The high cost of cheap electronics
This article is part of a series of articles written by MBA students and graduates from the University of New Hampshire Peter T. Paul College of Business and Economics.
Ben Minerd received his B.S. in Computer Engineering from the University of New Hampshire in 2011 and will be completing his MBA from UNH in May 2015. When not working as a systems engineer, Ben enjoys skiing, hiking, and flying drones.
Some of you technologically curious readers may be familiar with Moore’s Law which predicted that the number of transistors in a dense integrated circuit would double every two years. What all that nerd speak (as a nerd I can use that phrase) boils down to is that the processing capability of electronic chips is increasing at a crazy rate. Like, scary fast.
On the flip side, electronics are really cheap these days. Yes, the $10,000 Apple Watch might be a tad pricey, but I’m talking about the industry as a whole. You can buy a computer that fits in your pocket for $200 that is many hundreds, maybe thousands, of times more powerful than my first computer and I’m one of those whiny millennial youngsters.
How can consumer electronics companies afford to sell their scary fast devices this cheaply? One reason is that the devices are being made by other devices (cue ominous music), as automation and electronics manufacturing are natural complements of each other. But another big factor in the cheap tech equation is the ever-increasing separation of technology development from technology manufacturing.
Big name companies like Apple, Google, Microsoft, and Amazon are doing less and less of their own widget building these days in favor of contract manufacturing (or CM). Contract manufacturing is essentially the outsourcing of your products’ fabrication and assembly to some other company (who is hopefully better at it than you are).
In theory, using a contract manufacturer should lower your costs and give you access to capabilities that you wouldn’t have access to otherwise. This is especially true of small businesses looking to produce physical goods (versus intangibles like software), where the up-front cost of building your own factory is immense and maybe even a non-starter. Or maybe you’re a big tech company who isn’t good at making hardware (ahem, Google) and you want to stick to your core competencies.
Whatever your reason, contract manufacturing is the unicorn that will slash your costs with its rainbow laser beam eyes. Well, maybe not entirely.
To loosely paraphrase Pee-wee Herman, every decision we make in business has a big ‘but’. For the economist reader, you can equate this with TANSTAAFL—There Ain’t No Such Thing As A Free Lunch. One action almost always leads to some other potentially unexpected outcome. Certain people have even gone so far as to say this is always the case (some guy named Isaac Newton).
One of the biggest contributors to hidden costs within contract manufacturing is the loss of control over your production processes. While this might be obvious or even desired, there may be some complications as a result of this new relationship that you hadn’t thought of previously.
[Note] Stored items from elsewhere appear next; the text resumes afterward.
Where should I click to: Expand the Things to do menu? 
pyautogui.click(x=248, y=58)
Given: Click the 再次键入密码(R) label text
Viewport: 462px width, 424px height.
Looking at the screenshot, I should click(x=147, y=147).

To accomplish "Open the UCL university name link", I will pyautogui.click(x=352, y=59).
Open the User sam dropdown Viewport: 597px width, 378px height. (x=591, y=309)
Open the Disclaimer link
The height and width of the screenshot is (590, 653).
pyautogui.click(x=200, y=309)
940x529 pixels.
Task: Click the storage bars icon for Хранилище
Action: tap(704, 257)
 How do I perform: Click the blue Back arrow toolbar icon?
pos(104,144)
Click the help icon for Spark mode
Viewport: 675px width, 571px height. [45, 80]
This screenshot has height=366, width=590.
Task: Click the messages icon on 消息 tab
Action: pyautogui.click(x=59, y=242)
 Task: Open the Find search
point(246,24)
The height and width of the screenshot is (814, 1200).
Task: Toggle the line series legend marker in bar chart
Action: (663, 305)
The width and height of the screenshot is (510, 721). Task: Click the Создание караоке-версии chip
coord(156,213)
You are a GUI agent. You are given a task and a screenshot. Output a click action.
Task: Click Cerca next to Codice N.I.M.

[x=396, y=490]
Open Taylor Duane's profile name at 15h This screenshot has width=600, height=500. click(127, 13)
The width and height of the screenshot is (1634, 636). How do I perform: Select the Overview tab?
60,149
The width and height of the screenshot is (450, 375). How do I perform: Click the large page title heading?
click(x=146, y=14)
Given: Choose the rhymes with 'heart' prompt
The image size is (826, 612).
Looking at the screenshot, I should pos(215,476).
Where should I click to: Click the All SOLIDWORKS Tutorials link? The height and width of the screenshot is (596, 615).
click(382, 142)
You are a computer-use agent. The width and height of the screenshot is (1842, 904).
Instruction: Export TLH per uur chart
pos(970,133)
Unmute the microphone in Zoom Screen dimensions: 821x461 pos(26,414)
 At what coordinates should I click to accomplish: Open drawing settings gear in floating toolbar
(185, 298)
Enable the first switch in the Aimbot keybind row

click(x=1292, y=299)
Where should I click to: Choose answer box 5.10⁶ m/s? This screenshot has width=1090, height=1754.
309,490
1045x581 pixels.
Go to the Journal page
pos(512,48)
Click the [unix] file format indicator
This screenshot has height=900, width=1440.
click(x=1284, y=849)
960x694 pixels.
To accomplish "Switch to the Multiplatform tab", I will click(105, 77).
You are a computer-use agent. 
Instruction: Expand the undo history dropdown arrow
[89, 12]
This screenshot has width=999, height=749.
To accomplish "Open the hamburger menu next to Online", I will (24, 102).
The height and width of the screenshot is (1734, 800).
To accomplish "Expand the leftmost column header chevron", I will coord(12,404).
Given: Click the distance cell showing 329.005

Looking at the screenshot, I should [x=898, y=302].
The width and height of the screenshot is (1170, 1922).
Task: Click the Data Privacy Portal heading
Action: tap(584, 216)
Communication is always an important topic, but even more so when it comes to contract manufacturing. Not only may your production team physically reside on the other side of the globe, but things like language, culture, and time zone differences can make it difficult to keep good lines of communication open.
Quickly ramping up or ramping down production to meet changing demand can become a lot more challenging, too. This is partly due to the nature of the shared resources that you are buying access to when you team up with a CM.
A classic example of a culmination of these issues came from Cicso in the early 2000’s, back when out-sourcing was in its infancy. Cisco had been riding the surging wave of growth in the telecommunications industry which starting leading to supplier shortages. Shortly thereafter, the bottom fell out of telecom and Cisco forgot to turn off the contract manufacturing tap. Before long, Cisco’s raw-parts inventory rose by more than 300% from Q3 to Q4 2000, leading to a $2.2 billion write-off of inventory. Wall Street responded as you might expect, causing Cisco’s stock to fall by 50%.
The Human Cost
Perhaps the greatest hidden cost is one that may never make it to your company’s balance sheet: exploitation of workers in the developing countries where many contract manufacturers do business. It’s no secret that the biggest driver behind outsourcing is low labor costs. While it’s not always apples-to-apples to compare a production worker’s wage in China to one in the U.S., by any measurement the difference is more than a factor of 10 (although that number is dropping).
This dirty little secret of the consumer electronics industry came to light in 2012 when it was discovered that Foxconn, the largest electronics CM with over $100 billion in revenue and manufacturer of the Apple iPad, was mistreating some of their workers. Conditions grew so bad that in some cases workers decided to jump to their death rather than survive in that environment.
Contract manufacturing might very well still be the right choice for you, just keep in mind that you may have more “unknown unknowns” than you had, well, known about. The more you can discuss with your CM candidate up front, the better your relationship will likely be. Also, some of these “gotcha’s” can be planned for in the agreement between you and your CM, so don’t skimp on the up-front work. And remember, there is no unicorn with rainbow laser beam eyes. That I know of.